-- ENTRIES SHOWN start --

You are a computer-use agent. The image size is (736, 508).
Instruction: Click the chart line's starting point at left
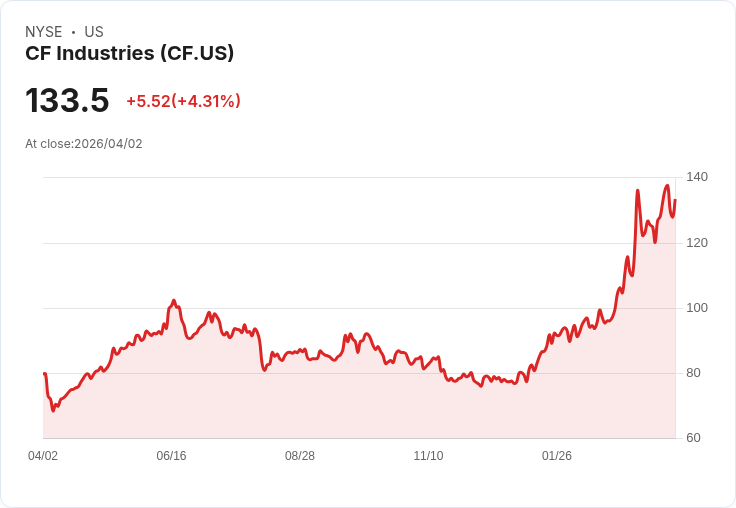point(45,373)

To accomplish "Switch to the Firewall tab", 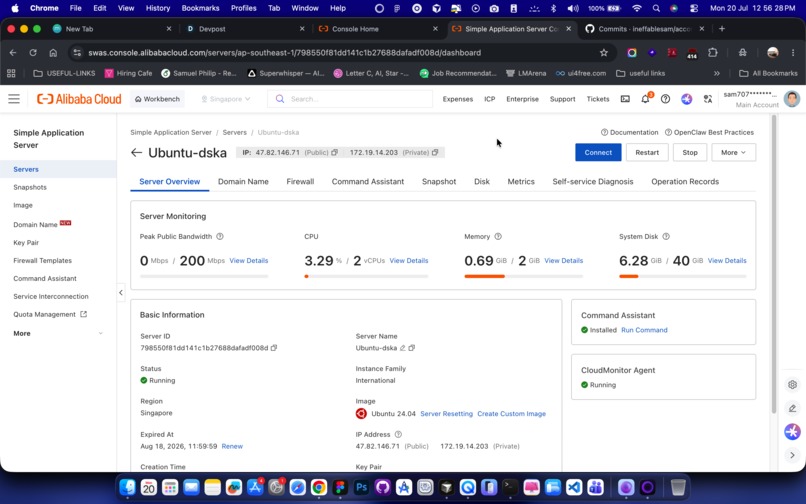I will [300, 182].
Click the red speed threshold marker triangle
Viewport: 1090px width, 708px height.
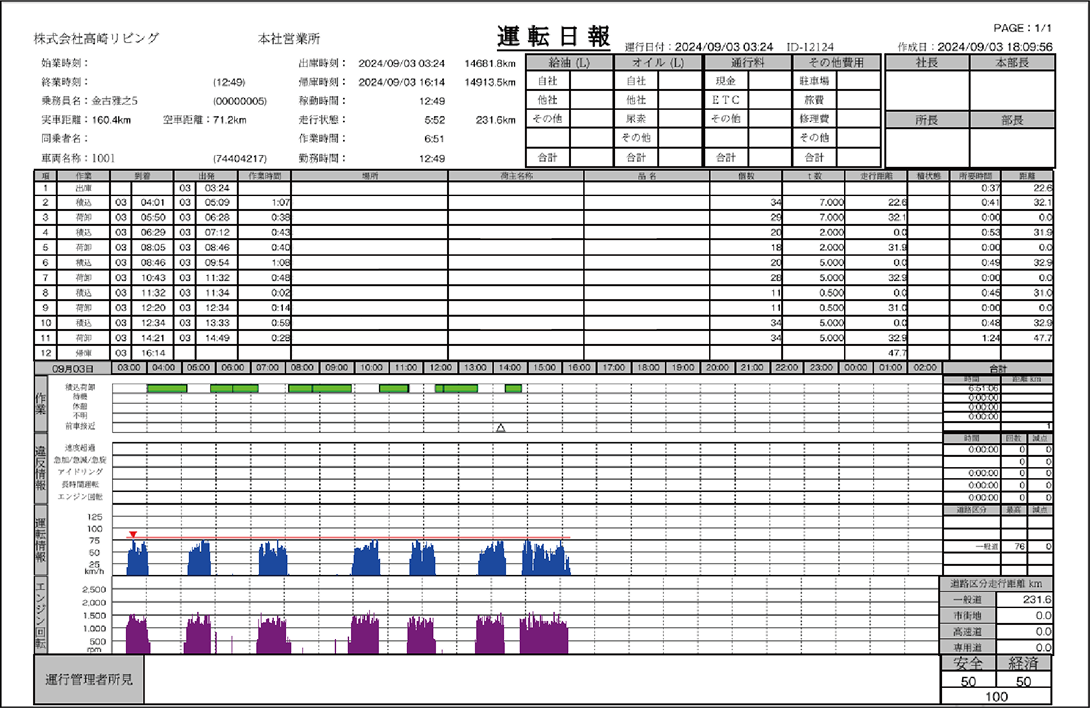[131, 536]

-- ENTRIES SHOWN end --

*WHAT NEEDS TO BE DONE*
Locate every line in the material containing the word "Click", with case counting, and copy each of those lines in full.

*SOLUTION TO THIS EXERCISE*
Instruction: Click the chart line's starting point at left
Click the red speed threshold marker triangle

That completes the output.